* WORK ITEM *
Keeping each word and mark in place, write out the full listing once more.

* * * * *

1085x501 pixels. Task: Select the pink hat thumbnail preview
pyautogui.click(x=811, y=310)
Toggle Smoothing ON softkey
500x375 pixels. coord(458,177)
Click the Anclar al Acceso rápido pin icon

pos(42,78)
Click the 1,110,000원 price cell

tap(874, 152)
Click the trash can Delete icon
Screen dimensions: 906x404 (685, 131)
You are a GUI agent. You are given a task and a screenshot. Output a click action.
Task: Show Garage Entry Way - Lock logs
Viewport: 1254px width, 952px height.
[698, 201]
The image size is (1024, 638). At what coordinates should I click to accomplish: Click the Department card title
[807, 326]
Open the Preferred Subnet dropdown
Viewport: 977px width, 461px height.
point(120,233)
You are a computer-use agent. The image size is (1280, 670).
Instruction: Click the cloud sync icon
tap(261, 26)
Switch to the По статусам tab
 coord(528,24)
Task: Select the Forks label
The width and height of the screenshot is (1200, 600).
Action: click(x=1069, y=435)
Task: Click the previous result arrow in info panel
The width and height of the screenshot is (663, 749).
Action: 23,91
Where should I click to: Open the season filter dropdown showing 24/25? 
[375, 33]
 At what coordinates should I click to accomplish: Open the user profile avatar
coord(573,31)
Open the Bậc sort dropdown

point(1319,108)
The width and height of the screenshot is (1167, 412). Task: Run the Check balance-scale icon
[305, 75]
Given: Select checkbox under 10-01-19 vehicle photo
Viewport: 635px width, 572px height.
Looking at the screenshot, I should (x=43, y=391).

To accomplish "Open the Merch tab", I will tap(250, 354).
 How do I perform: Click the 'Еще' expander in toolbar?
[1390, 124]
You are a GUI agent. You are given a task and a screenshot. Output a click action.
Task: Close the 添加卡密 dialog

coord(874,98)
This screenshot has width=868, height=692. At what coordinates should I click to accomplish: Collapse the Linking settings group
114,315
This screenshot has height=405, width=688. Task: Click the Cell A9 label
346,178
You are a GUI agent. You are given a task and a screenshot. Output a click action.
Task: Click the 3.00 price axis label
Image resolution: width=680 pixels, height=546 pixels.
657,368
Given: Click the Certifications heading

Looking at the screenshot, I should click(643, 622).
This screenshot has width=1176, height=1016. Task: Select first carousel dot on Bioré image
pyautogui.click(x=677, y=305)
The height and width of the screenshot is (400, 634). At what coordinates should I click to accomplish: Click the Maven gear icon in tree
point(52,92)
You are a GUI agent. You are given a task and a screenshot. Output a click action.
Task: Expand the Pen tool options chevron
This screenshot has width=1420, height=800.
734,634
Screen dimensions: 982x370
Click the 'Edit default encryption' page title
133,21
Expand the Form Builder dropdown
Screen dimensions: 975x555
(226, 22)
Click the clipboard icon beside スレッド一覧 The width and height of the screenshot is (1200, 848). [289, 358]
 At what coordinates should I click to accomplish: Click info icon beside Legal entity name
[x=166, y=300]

* * * * *

* OUTPUT BELOW *
1085x501 pixels. Task: Select the pink hat thumbnail preview
pyautogui.click(x=811, y=310)
Toggle Smoothing ON softkey
500x375 pixels. coord(458,177)
Click the Anclar al Acceso rápido pin icon

pos(42,78)
Click the 1,110,000원 price cell

tap(874, 152)
Click the trash can Delete icon
Screen dimensions: 906x404 (685, 131)
You are a GUI agent. You are given a task and a screenshot. Output a click action.
Task: Show Garage Entry Way - Lock logs
Viewport: 1254px width, 952px height.
[698, 201]
The image size is (1024, 638). At what coordinates should I click to accomplish: Click the Department card title
[807, 326]
Open the Preferred Subnet dropdown
Viewport: 977px width, 461px height.
point(120,233)
You are a computer-use agent. The image size is (1280, 670).
Instruction: Click the cloud sync icon
tap(261, 26)
Switch to the По статусам tab
 coord(528,24)
Task: Select the Forks label
The width and height of the screenshot is (1200, 600).
Action: click(x=1069, y=435)
Task: Click the previous result arrow in info panel
The width and height of the screenshot is (663, 749).
Action: 23,91
Where should I click to: Open the season filter dropdown showing 24/25? 
[375, 33]
 At what coordinates should I click to accomplish: Open the user profile avatar
coord(573,31)
Open the Bậc sort dropdown

point(1319,108)
The width and height of the screenshot is (1167, 412). Task: Run the Check balance-scale icon
[305, 75]
Given: Select checkbox under 10-01-19 vehicle photo
Viewport: 635px width, 572px height.
Looking at the screenshot, I should (x=43, y=391).

To accomplish "Open the Merch tab", I will tap(250, 354).
 How do I perform: Click the 'Еще' expander in toolbar?
[1390, 124]
You are a GUI agent. You are given a task and a screenshot. Output a click action.
Task: Close the 添加卡密 dialog

coord(874,98)
This screenshot has width=868, height=692. At what coordinates should I click to accomplish: Collapse the Linking settings group
114,315
This screenshot has height=405, width=688. Task: Click the Cell A9 label
346,178
You are a GUI agent. You are given a task and a screenshot. Output a click action.
Task: Click the 3.00 price axis label
Image resolution: width=680 pixels, height=546 pixels.
657,368
Given: Click the Certifications heading

Looking at the screenshot, I should click(643, 622).
This screenshot has width=1176, height=1016. Task: Select first carousel dot on Bioré image
pyautogui.click(x=677, y=305)
The height and width of the screenshot is (400, 634). At what coordinates should I click to accomplish: Click the Maven gear icon in tree
point(52,92)
You are a GUI agent. You are given a task and a screenshot. Output a click action.
Task: Expand the Pen tool options chevron
This screenshot has width=1420, height=800.
734,634
Screen dimensions: 982x370
Click the 'Edit default encryption' page title
133,21
Expand the Form Builder dropdown
Screen dimensions: 975x555
(226, 22)
Click the clipboard icon beside スレッド一覧 The width and height of the screenshot is (1200, 848). [289, 358]
 At what coordinates should I click to accomplish: Click info icon beside Legal entity name
[x=166, y=300]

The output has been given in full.